Ah the 5th November: the day us Brits commemorate the burning of a catholic dissenter with the lighting of fireworks (that’s the basic gist, right?). Safe to say the November series of internationals has yet to spark into life following the routine demolition job by New Zealand over Japan and the rather subdued and sloppy affair at Twickenham between England and Australia. That should all change this weekend though with Wales v South Africa in Cardiff and France v New Zealand. Another match that has the potential to explode is the battle between seventh and eighth in the world: Ireland v Samoa in Dublin. You may be surprised to hear it’s the South Sea Islanders who occupy the higher position in the IRB world rankings. Given that, you might also be surprised to learn that Saturday’s game at the Aviva is Samoa’s only fixture against a top-ten nation this month. In fact, of all the major international teams (based on rankings) the Samoans have the lowest amount of ‘Tier 1’ fixtures this autumn. This week, the blog asks, ‘is that fair’?
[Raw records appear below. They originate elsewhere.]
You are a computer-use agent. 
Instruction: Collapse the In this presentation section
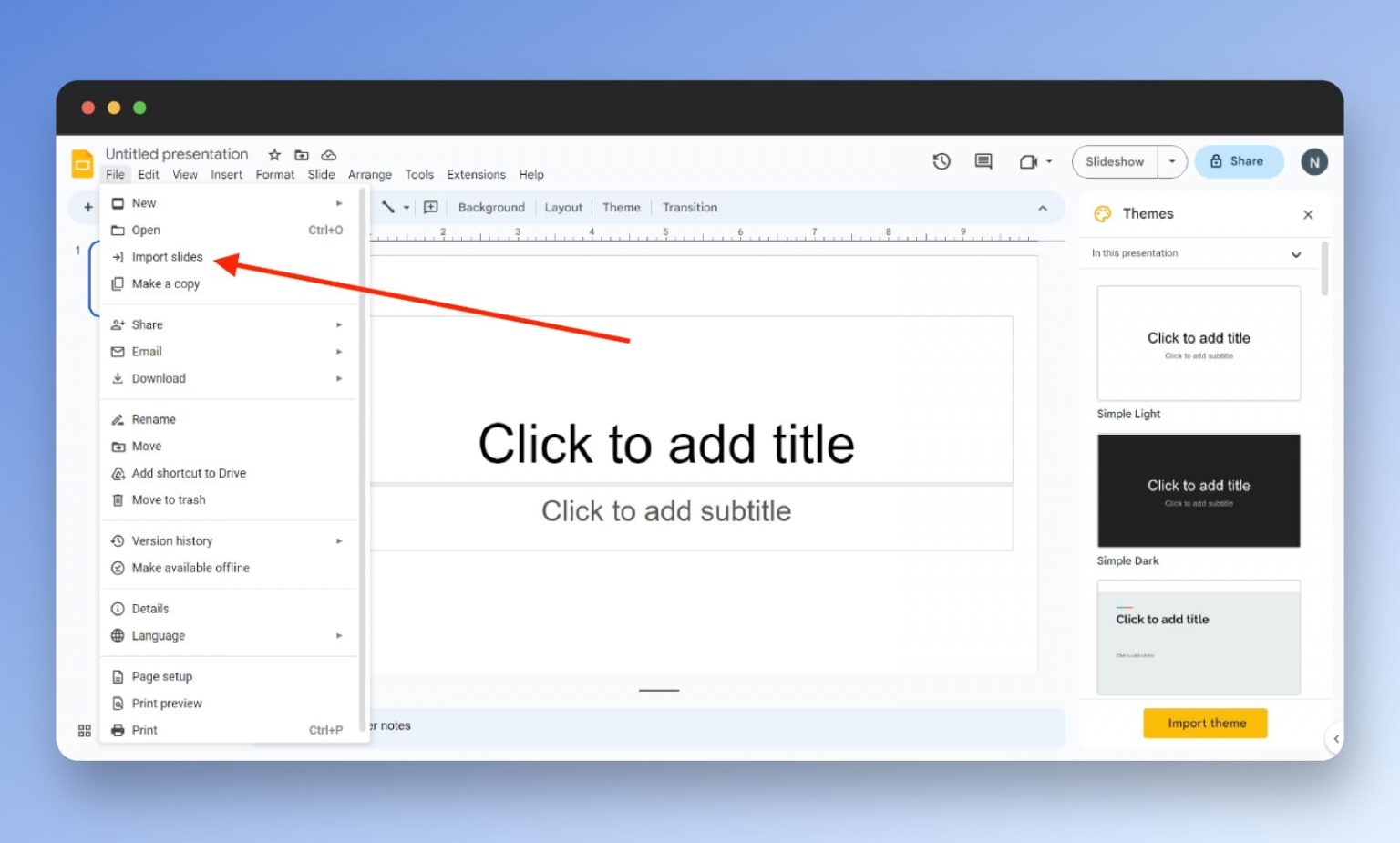point(1296,254)
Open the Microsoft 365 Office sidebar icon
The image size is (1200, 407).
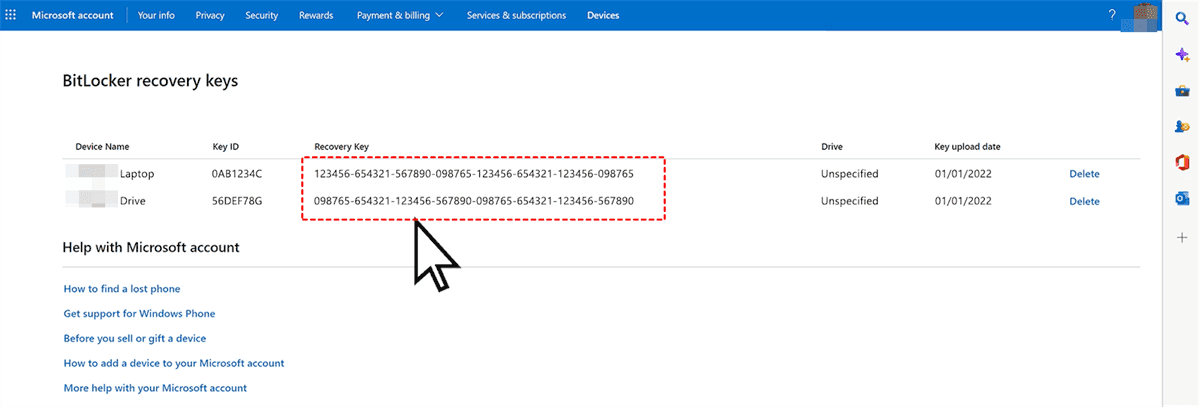coord(1182,162)
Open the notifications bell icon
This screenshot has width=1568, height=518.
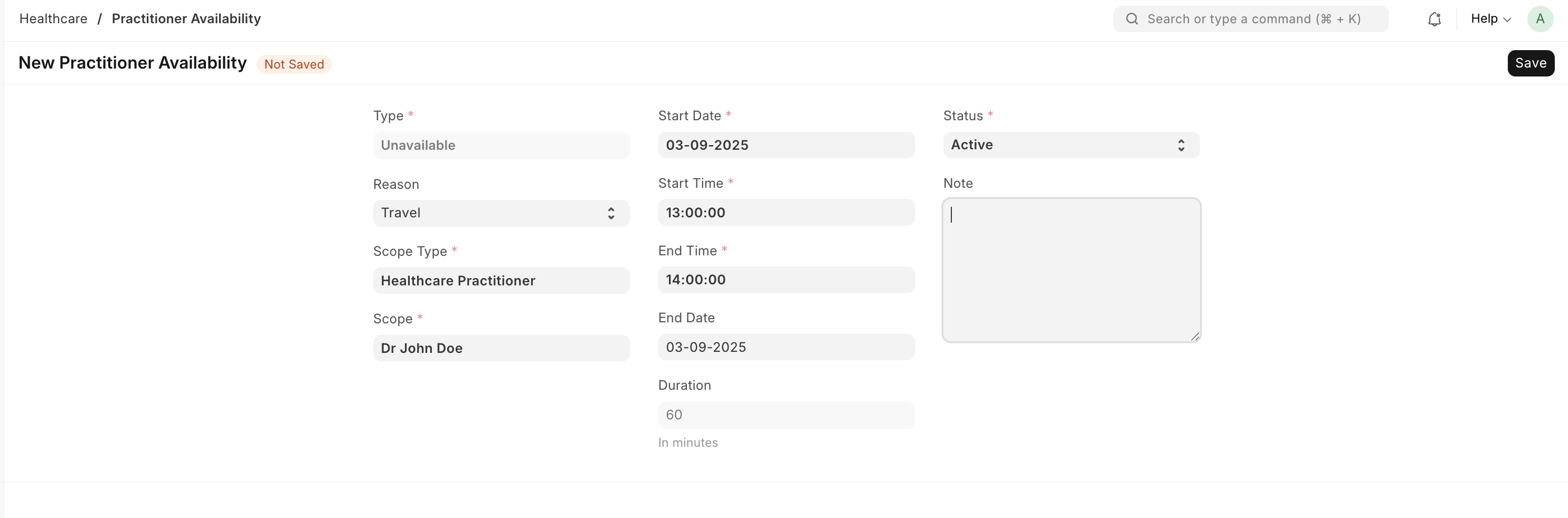(x=1434, y=19)
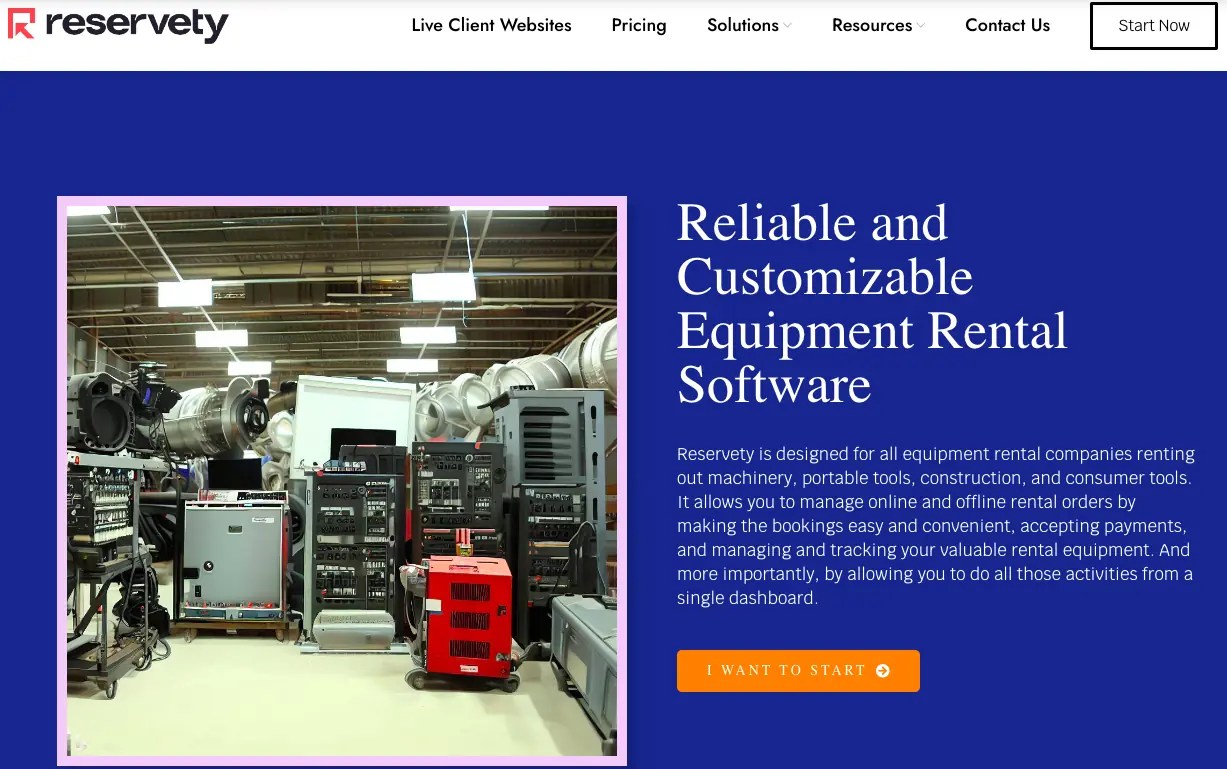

International rugby, like many things, has always been a case of the haves and have-nots. Traditionally the highest level of ‘union’ has been played by only a handful of countries. Of course this created a problem when rugby turned professional as there were, realistically, only two or three sides that could ever win a Rugby World Cup. At the same time, there were several countries that regularly took part in rugby’s premier competition but never had a hope of progressing to the latter stages of the tournament. To combat this, the International Rugby Board created the ‘tier’ system. The sports main players (i.e. those that play in the Six Nations and the Rugby Championship) form Tier 1. ‘Increased competition’ is the name of the game for Tier 1 countries with a view to all ten nations being ‘capable of reaching the RWC final’ in 2015. The majority of countries sit in Tier 3: this group consists of developing rugby nations who are still a long way off from being both professional and competitive at major international tournaments. Sat in-between these two classifications is Tier 2: a cluster of eight ‘emerging’ rugby unions recognised as the most likely to secure professional and competitive growth. The eight are formed of the Pacific Island teams (Samoa, Tonga and Fiji), the North Americans (USA and Canada), Romania, Georgia and Japan. In creating the tier system, the IRB correctly identified it was not in the best interests of Tier 2 development to include these teams in the annual Tier 1 tournaments. It was feared that they would suffer devastating defeat after devastating defeat. Instead it was decided that Tier 2 nations would compete against each other with the focus being on increased competition within the tier (as was the case with Tier 1). It was (and still is) hoped that these countries will eventually step up to the top table of international rugby.
Since its implementation the IRB strategy has had some success: Fiji reached the quarter-finals in RWC2007, Tonga bagged a famous victory against the French at RWC2011, and Samoa currently sit in their (aforementioned) highest ever world ranking position. On balance, it’s probably fair to say that the Tier 2 countries are collectively stronger than they were, say, ten years ago. However, there have been claims in recent years that these nations have been unfairly treated by the sport’s governing body. For example, in RWC2011 Tier 1 nations were given at least six days off between matches whereas Tier 2 nations were often given only three. This blatantly biased practice has thankfully been resolved for the next edition of the Rugby World Cup but it’s a telling sign of how the IRB still views Tier 2 participation in major tournaments.
Having had a look at the fixture list for Tier 2 nations this autumn (see table left) I can’t help but feel the IRB have successfully marginalised the emerging nations yet again. Don’t get me wrong, I don’t believe shoe-horning these nations into the established northern and southern hemisphere tournaments is the answer but the November Internationals become even more important because of that. These sides must be allowed to compete against the top nations outside of the RWC format if they are to test themselves, review progress and, ultimately, develop into the top teams the rugby world wishes them to be. As such, the fact that only six of the twenty-one fixtures are against a Tier 1 side (marked in bold in the table) is nothing short of a disgrace. If I were a Samoan fan I would be pretty miffed that the autumn menu consists of games against Ireland, Georgia and (the invitational side) French Barbarians. Samoa, as seen last year and in previous World Cups, are a match for any European team. They, more than any other Tier 2 nation, must surely be given the opportunity to show this. After all, they are the most likely candidate to achieve Tier 1 status first. The whole thing seems counter-productive to development.
The Tier 1 nations must shoulder some of the blame here of course. These established sides will, understandably, seek out the more testing (and more commercially lucrative) fixtures first. But they also have a duty to promote the global game and, as such, should be playing Tier 2 nations. Most of the Six Nations sides are hosting such games this month (England are not) but then most are only playing three games each over the five weekends of November. With opportunities for Tier 2 nations few and far between outside of the Rugby World Cup, their Tier 1 counterparts and the IRB must find that balance between commercial gain, elite development and progressing the sport on a global level. Above all, they must make the most of the November Test window. At present, I fear they’re not.